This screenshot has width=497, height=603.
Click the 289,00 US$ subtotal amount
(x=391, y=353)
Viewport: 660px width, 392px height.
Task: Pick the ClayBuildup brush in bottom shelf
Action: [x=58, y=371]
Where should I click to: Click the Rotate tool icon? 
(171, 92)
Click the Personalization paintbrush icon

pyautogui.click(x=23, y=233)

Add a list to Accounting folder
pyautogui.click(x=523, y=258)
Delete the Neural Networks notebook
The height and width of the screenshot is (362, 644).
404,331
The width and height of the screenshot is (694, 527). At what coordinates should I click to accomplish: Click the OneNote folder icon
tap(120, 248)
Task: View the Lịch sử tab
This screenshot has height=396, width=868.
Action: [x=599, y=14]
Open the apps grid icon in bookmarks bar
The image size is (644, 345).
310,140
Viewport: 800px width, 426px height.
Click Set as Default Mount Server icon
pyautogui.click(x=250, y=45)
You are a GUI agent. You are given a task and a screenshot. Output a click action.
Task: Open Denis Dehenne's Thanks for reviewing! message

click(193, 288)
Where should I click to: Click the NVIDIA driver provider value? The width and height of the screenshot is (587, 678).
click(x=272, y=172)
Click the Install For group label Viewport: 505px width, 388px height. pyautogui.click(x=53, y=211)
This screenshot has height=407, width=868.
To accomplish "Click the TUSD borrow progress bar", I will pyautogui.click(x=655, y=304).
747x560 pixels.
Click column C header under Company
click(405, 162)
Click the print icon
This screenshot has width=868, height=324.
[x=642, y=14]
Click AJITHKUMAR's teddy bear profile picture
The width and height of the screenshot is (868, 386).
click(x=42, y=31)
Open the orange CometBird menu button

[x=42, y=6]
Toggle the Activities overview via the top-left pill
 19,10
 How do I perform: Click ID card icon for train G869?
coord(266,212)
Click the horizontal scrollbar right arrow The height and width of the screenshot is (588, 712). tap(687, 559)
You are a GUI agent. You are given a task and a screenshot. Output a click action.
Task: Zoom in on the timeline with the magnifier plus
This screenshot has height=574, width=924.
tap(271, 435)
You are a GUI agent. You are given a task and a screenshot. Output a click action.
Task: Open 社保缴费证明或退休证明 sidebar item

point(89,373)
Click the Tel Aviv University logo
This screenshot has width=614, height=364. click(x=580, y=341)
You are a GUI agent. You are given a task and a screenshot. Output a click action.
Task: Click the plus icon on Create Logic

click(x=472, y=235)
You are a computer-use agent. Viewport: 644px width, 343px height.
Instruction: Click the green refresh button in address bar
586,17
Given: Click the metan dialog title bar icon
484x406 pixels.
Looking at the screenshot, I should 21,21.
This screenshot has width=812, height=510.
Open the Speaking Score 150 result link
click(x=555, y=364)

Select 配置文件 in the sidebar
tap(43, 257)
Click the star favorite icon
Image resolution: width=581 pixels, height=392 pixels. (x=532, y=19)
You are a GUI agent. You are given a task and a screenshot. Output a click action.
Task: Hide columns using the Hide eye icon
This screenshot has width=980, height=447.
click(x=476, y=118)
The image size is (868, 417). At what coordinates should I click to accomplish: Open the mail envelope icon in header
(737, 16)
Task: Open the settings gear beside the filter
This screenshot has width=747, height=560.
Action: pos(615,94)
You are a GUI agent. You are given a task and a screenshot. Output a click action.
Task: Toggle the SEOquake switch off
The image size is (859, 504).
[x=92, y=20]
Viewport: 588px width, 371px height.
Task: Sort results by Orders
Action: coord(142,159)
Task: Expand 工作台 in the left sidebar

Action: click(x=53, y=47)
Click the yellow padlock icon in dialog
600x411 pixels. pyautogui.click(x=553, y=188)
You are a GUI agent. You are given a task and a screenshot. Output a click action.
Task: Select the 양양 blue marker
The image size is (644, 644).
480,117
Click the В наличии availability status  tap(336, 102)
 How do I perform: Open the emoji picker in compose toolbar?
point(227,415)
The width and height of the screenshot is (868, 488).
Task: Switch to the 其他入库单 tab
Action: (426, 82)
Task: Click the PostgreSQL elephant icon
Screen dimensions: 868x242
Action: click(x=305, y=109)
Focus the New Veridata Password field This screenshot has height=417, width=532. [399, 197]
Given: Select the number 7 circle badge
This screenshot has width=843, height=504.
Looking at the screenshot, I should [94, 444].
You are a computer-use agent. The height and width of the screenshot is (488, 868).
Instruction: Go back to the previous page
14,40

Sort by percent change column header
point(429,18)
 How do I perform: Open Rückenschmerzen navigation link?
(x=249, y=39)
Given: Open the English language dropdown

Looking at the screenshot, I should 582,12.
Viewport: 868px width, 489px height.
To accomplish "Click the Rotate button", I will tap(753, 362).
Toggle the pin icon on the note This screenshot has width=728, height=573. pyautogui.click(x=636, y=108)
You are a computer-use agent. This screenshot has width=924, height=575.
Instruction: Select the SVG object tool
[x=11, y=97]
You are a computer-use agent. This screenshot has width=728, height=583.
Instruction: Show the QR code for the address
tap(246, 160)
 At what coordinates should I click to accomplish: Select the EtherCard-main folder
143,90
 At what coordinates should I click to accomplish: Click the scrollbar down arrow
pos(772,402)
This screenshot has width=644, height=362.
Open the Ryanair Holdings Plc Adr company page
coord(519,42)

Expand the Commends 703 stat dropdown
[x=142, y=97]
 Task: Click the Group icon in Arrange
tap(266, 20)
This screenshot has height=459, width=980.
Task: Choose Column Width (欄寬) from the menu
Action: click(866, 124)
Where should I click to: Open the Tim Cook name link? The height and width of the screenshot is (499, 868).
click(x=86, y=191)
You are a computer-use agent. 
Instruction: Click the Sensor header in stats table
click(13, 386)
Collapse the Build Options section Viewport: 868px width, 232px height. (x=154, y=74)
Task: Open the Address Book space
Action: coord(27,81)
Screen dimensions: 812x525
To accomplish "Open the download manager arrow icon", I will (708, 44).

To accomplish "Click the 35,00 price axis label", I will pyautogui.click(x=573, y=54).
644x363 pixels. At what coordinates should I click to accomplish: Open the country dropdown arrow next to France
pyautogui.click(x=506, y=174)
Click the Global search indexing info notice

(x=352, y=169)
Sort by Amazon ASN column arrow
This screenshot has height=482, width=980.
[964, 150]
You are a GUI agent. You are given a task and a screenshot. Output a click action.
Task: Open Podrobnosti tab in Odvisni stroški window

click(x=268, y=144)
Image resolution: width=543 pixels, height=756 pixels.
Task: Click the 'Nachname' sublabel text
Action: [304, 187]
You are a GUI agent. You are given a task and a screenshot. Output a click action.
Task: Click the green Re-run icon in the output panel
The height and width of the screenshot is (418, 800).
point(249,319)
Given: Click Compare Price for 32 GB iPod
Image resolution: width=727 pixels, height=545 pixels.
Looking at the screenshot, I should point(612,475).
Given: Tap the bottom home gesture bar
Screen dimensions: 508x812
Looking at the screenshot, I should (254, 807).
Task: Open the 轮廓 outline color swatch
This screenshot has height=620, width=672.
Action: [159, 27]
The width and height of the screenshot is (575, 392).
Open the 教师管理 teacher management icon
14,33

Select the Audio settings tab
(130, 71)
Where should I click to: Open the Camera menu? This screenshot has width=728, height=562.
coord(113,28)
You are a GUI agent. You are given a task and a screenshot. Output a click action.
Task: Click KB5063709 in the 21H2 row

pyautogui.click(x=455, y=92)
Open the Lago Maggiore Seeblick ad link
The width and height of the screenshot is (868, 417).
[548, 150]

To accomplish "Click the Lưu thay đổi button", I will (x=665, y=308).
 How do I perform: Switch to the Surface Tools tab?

## TASK DIRECTIONS
Only certain lines are wanted. Please return exactly those from the top of the data through the line with "Delete the Neural Networks notebook".

## RESULT OF THE EXERCISE
This screenshot has width=497, height=603.
Click the 289,00 US$ subtotal amount
(x=391, y=353)
Viewport: 660px width, 392px height.
Task: Pick the ClayBuildup brush in bottom shelf
Action: [x=58, y=371]
Where should I click to: Click the Rotate tool icon? 
(171, 92)
Click the Personalization paintbrush icon

pyautogui.click(x=23, y=233)

Add a list to Accounting folder
pyautogui.click(x=523, y=258)
Delete the Neural Networks notebook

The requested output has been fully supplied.